About this exercise:
Lines before the one containing "Instruction: Click the" are not copied; that line and every one after it, through the end of the material below, are printed exactly, without pictures.
****************
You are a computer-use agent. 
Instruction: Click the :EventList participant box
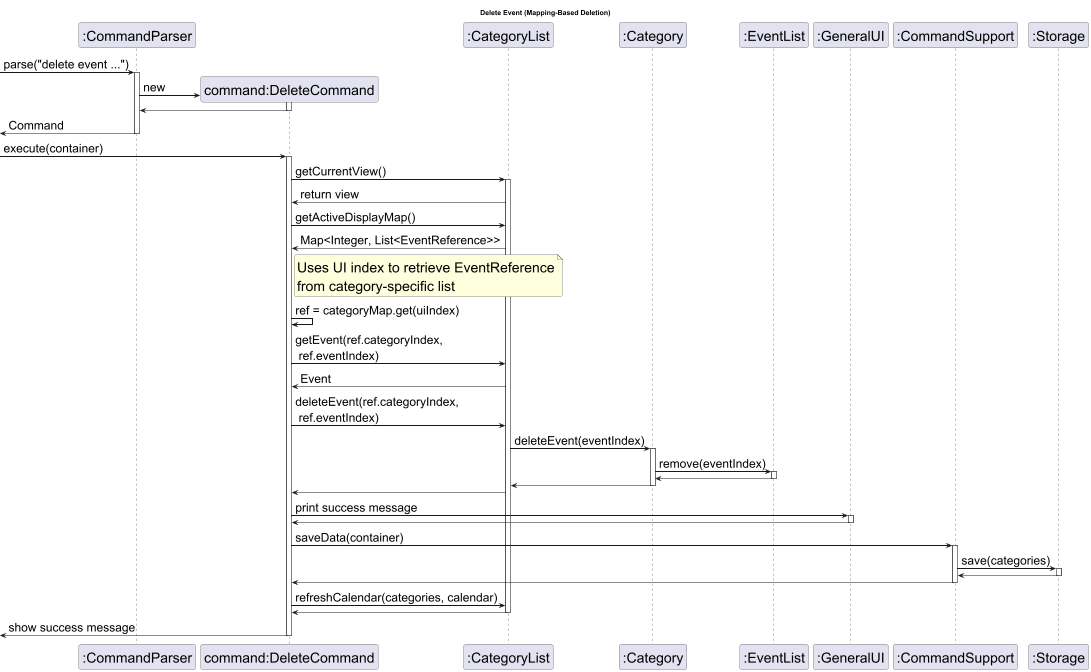[x=773, y=35]
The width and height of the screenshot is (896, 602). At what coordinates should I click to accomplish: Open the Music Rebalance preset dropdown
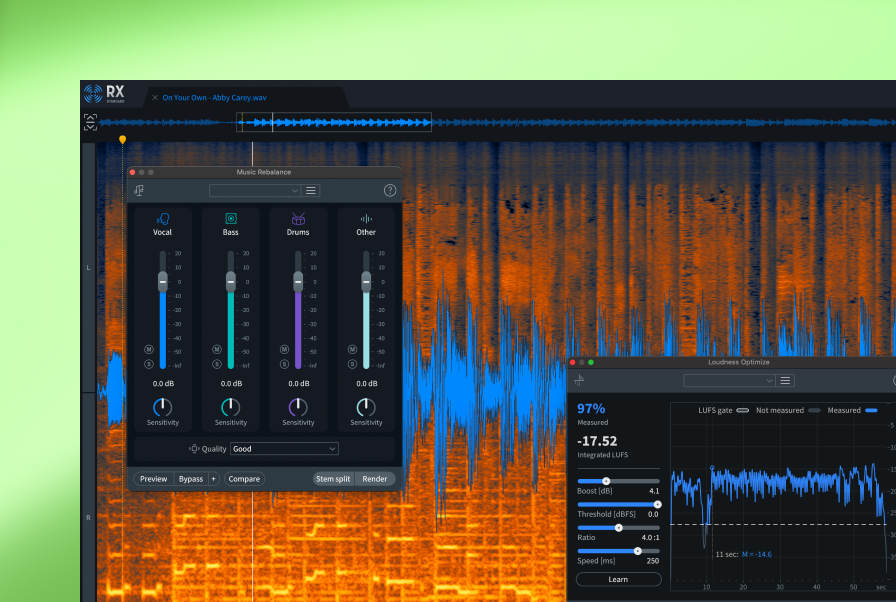[255, 190]
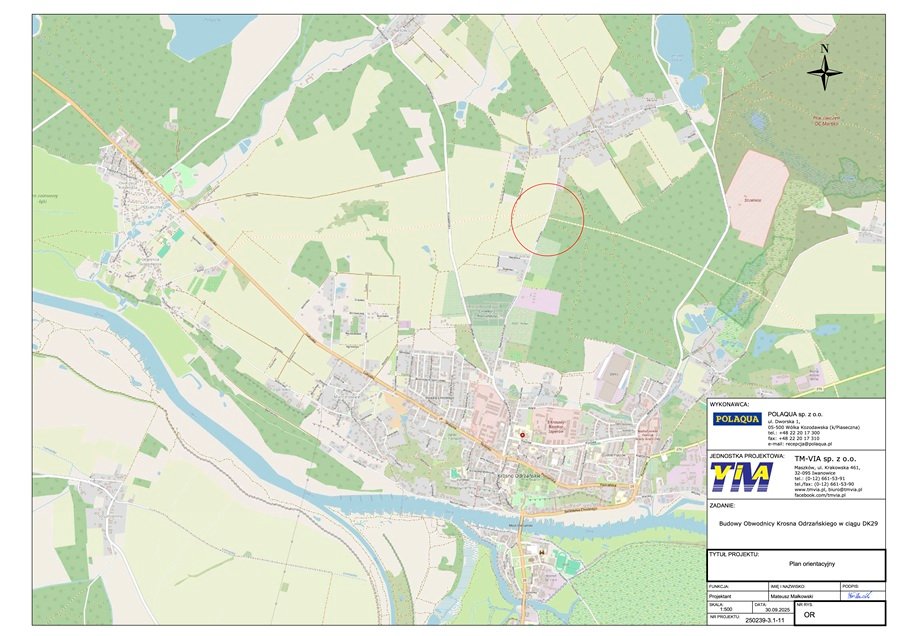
****************
Solution:
Instruction: Click the :EventList participant box
[x=773, y=35]
The width and height of the screenshot is (896, 602). At what coordinates should I click to accomplish: Open the Music Rebalance preset dropdown
[255, 190]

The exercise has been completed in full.